▶ **What you are asked to do**
Please repeat the whole listing verbatim.

▶ **Data listing**

*** Block opens ***

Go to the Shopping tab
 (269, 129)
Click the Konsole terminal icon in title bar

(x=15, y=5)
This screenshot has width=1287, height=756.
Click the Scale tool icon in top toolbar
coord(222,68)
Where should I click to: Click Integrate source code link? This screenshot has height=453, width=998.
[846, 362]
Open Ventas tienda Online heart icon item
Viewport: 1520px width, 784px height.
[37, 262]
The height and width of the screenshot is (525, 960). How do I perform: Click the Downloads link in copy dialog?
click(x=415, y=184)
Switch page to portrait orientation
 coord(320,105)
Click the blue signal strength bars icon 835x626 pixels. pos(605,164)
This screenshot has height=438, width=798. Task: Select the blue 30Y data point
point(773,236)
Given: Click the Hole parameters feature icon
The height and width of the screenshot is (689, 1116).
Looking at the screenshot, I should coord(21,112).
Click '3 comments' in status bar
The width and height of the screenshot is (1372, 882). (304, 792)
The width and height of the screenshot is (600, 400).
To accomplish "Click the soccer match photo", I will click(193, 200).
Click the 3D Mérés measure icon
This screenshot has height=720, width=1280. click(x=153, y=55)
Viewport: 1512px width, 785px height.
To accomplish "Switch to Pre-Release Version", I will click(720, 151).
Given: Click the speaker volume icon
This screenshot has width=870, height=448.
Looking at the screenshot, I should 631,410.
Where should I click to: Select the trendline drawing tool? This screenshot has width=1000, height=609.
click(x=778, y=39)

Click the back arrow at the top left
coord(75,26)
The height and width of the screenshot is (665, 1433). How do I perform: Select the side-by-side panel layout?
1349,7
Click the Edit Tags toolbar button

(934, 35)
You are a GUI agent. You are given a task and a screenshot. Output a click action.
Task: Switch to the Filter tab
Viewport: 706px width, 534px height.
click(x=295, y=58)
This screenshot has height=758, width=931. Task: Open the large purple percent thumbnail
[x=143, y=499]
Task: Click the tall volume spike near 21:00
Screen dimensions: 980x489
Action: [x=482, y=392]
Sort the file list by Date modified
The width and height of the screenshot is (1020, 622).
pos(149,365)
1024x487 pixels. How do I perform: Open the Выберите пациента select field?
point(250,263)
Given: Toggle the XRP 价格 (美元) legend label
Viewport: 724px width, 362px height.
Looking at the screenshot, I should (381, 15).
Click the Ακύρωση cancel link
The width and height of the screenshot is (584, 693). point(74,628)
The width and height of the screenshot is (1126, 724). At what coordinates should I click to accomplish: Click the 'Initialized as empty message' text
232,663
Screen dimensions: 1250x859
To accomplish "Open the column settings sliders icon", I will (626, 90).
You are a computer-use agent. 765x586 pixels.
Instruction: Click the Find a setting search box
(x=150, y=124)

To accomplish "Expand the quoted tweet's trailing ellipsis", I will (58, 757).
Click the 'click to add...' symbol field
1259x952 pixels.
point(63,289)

*** Block closes ***

▶ **Answer to the exercise**
Go to the Shopping tab
 (269, 129)
Click the Konsole terminal icon in title bar

(x=15, y=5)
This screenshot has width=1287, height=756.
Click the Scale tool icon in top toolbar
coord(222,68)
Where should I click to: Click Integrate source code link? This screenshot has height=453, width=998.
[846, 362]
Open Ventas tienda Online heart icon item
Viewport: 1520px width, 784px height.
[37, 262]
The height and width of the screenshot is (525, 960). How do I perform: Click the Downloads link in copy dialog?
click(x=415, y=184)
Switch page to portrait orientation
 coord(320,105)
Click the blue signal strength bars icon 835x626 pixels. pos(605,164)
This screenshot has height=438, width=798. Task: Select the blue 30Y data point
point(773,236)
Given: Click the Hole parameters feature icon
The height and width of the screenshot is (689, 1116).
Looking at the screenshot, I should coord(21,112).
Click '3 comments' in status bar
The width and height of the screenshot is (1372, 882). (304, 792)
The width and height of the screenshot is (600, 400).
To accomplish "Click the soccer match photo", I will click(193, 200).
Click the 3D Mérés measure icon
This screenshot has height=720, width=1280. click(x=153, y=55)
Viewport: 1512px width, 785px height.
To accomplish "Switch to Pre-Release Version", I will click(720, 151).
Given: Click the speaker volume icon
This screenshot has width=870, height=448.
Looking at the screenshot, I should 631,410.
Where should I click to: Select the trendline drawing tool? This screenshot has width=1000, height=609.
click(x=778, y=39)

Click the back arrow at the top left
coord(75,26)
The height and width of the screenshot is (665, 1433). How do I perform: Select the side-by-side panel layout?
1349,7
Click the Edit Tags toolbar button

(934, 35)
You are a GUI agent. You are given a task and a screenshot. Output a click action.
Task: Switch to the Filter tab
Viewport: 706px width, 534px height.
click(x=295, y=58)
This screenshot has height=758, width=931. Task: Open the large purple percent thumbnail
[x=143, y=499]
Task: Click the tall volume spike near 21:00
Screen dimensions: 980x489
Action: [x=482, y=392]
Sort the file list by Date modified
The width and height of the screenshot is (1020, 622).
pos(149,365)
1024x487 pixels. How do I perform: Open the Выберите пациента select field?
point(250,263)
Given: Toggle the XRP 价格 (美元) legend label
Viewport: 724px width, 362px height.
Looking at the screenshot, I should (381, 15).
Click the Ακύρωση cancel link
The width and height of the screenshot is (584, 693). point(74,628)
The width and height of the screenshot is (1126, 724). At what coordinates should I click to accomplish: Click the 'Initialized as empty message' text
232,663
Screen dimensions: 1250x859
To accomplish "Open the column settings sliders icon", I will (626, 90).
You are a computer-use agent. 765x586 pixels.
Instruction: Click the Find a setting search box
(x=150, y=124)

To accomplish "Expand the quoted tweet's trailing ellipsis", I will (58, 757).
Click the 'click to add...' symbol field
1259x952 pixels.
point(63,289)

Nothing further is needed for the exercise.